STATED TASK
Format the lines of the listing as a numbered list, from the line holding "This screenshot has height=715, width=1369." through the end of the listing, both included. Skip blank lines and leave the pictures out.

LISTED RECORDS
━━━━

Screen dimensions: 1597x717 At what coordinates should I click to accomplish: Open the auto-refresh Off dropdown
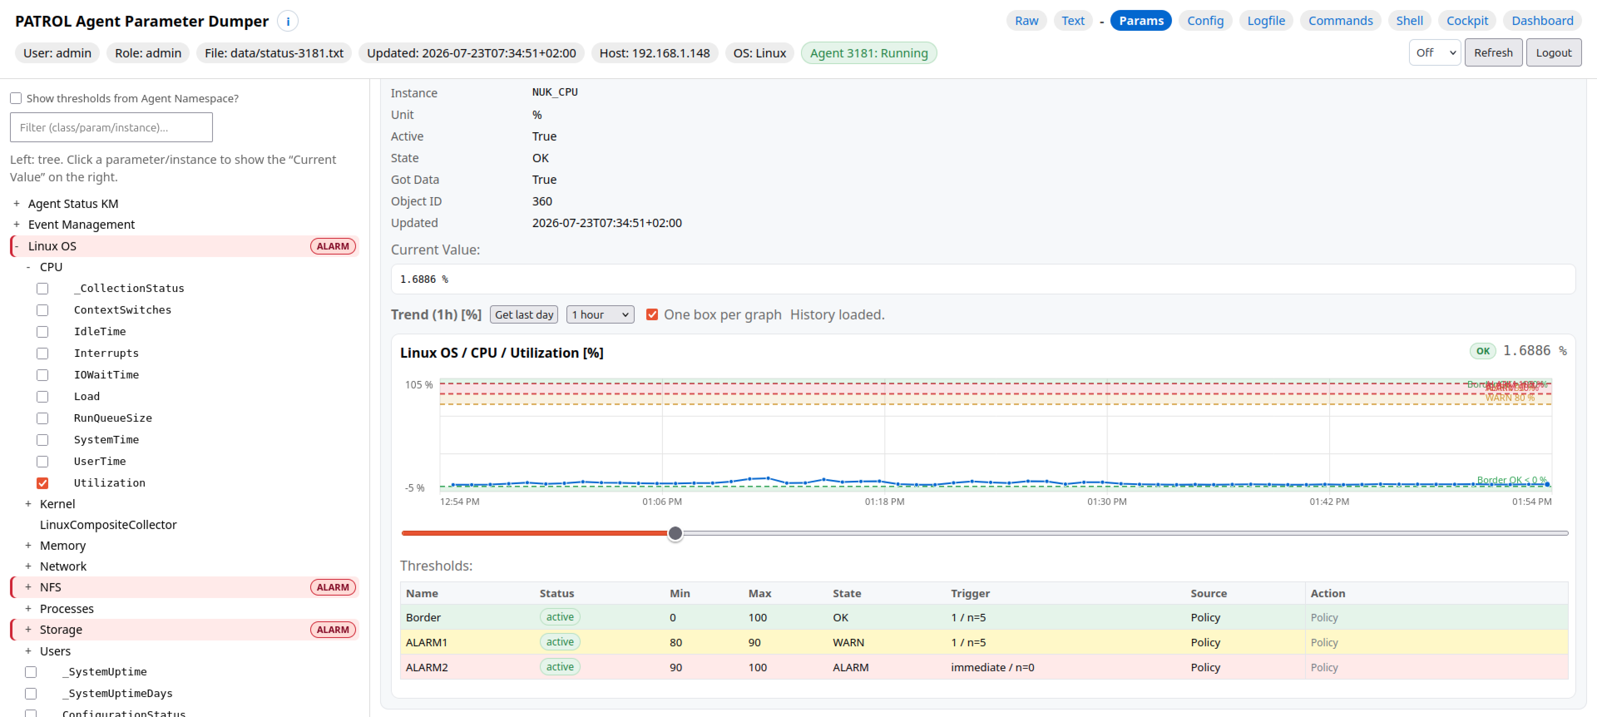(x=1435, y=53)
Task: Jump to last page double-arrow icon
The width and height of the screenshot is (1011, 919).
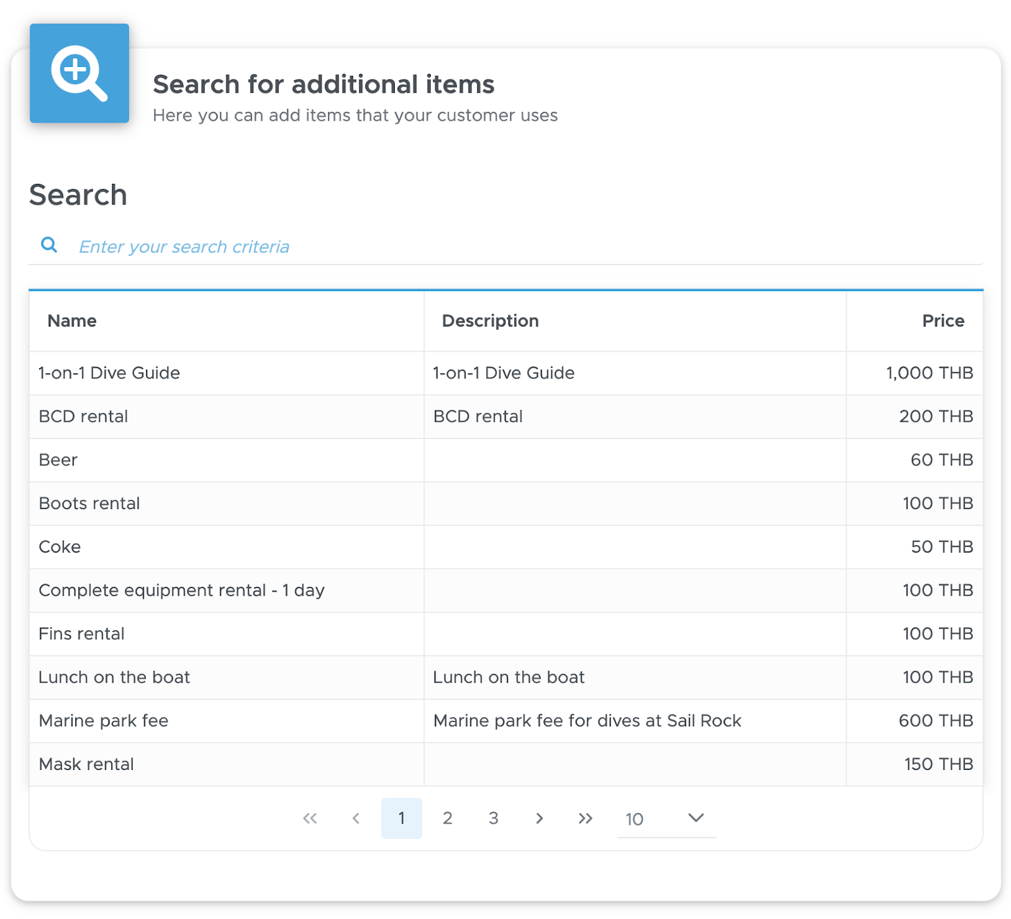Action: click(x=585, y=819)
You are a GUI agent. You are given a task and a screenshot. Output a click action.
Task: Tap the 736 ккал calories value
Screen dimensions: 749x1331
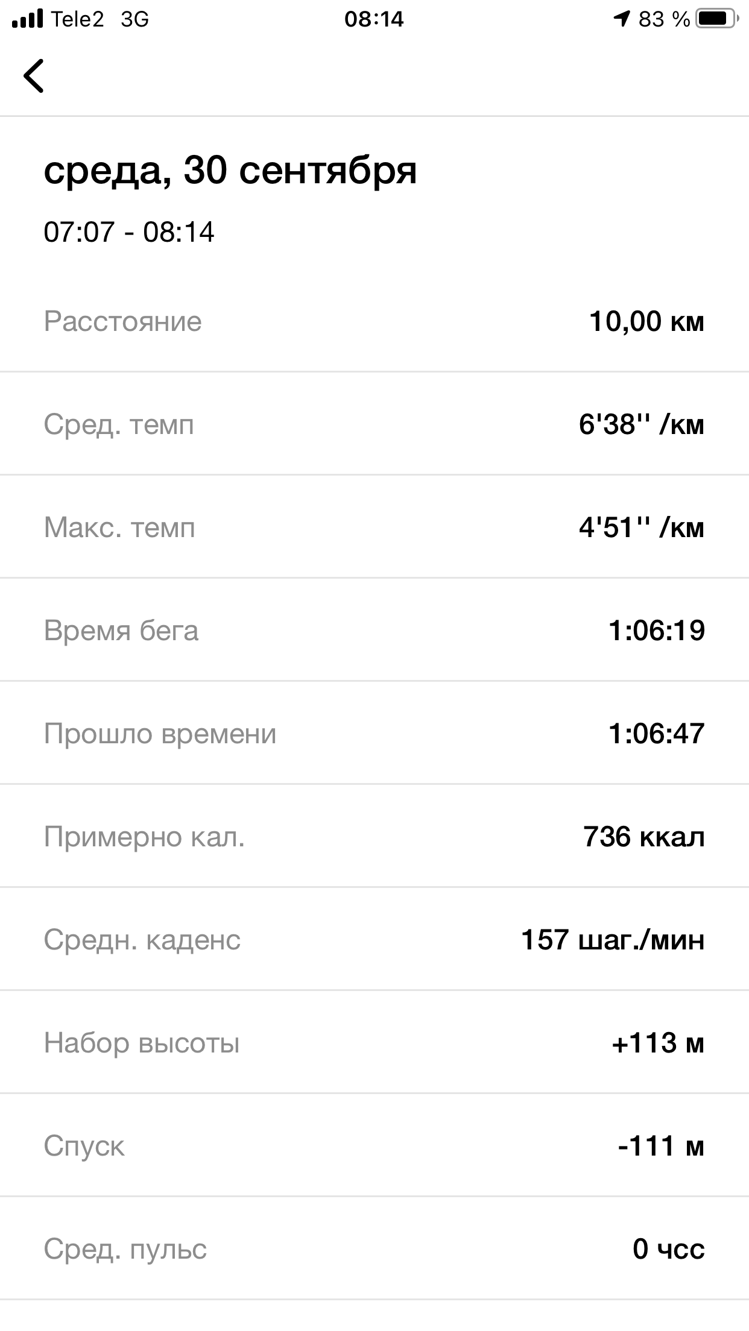point(643,837)
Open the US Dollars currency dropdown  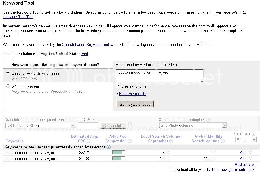(x=40, y=126)
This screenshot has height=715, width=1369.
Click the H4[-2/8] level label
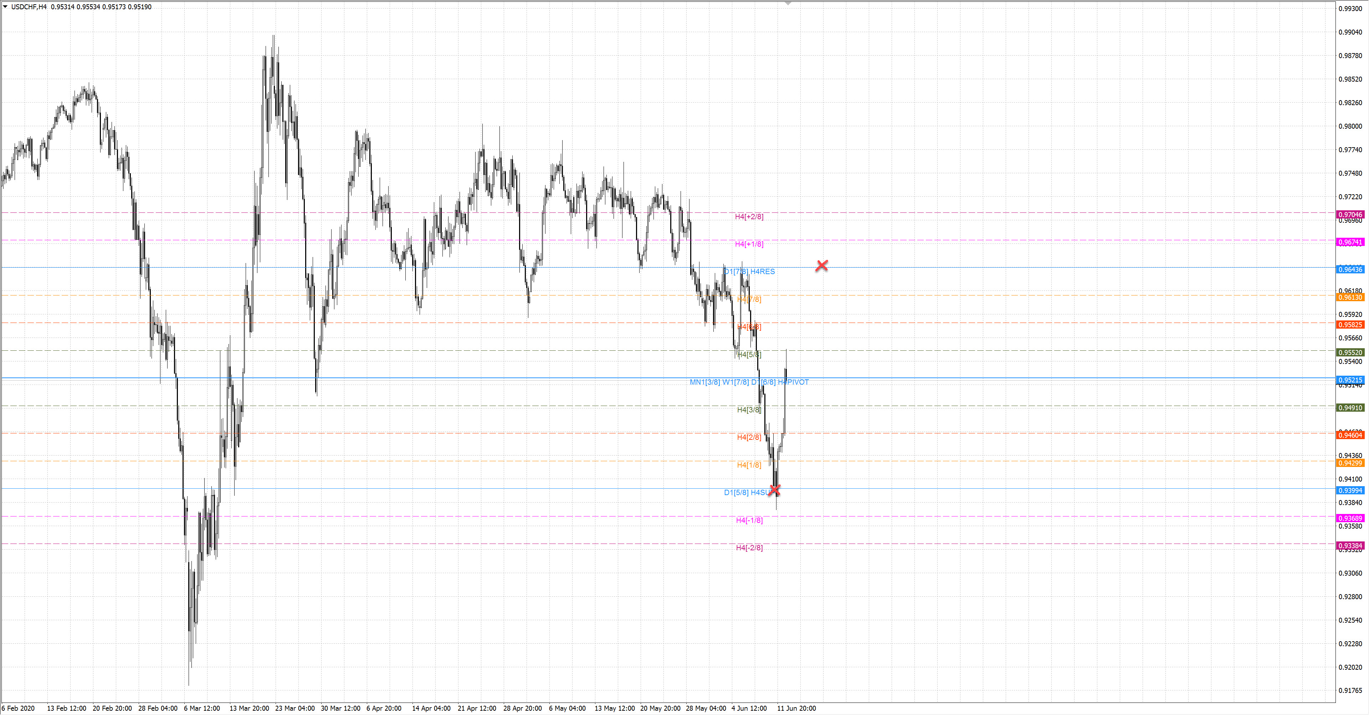(749, 548)
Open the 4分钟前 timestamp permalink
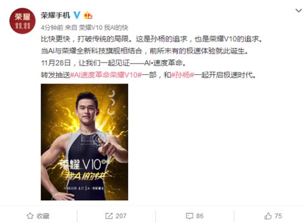This screenshot has width=306, height=223. point(52,28)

━━━━

TASK RESPONSE
1. This screenshot has height=715, width=1369.
2. Click the H4[-2/8] level label
3. (749, 548)
4. Open the 4分钟前 timestamp permalink
5. This screenshot has width=306, height=223. point(52,28)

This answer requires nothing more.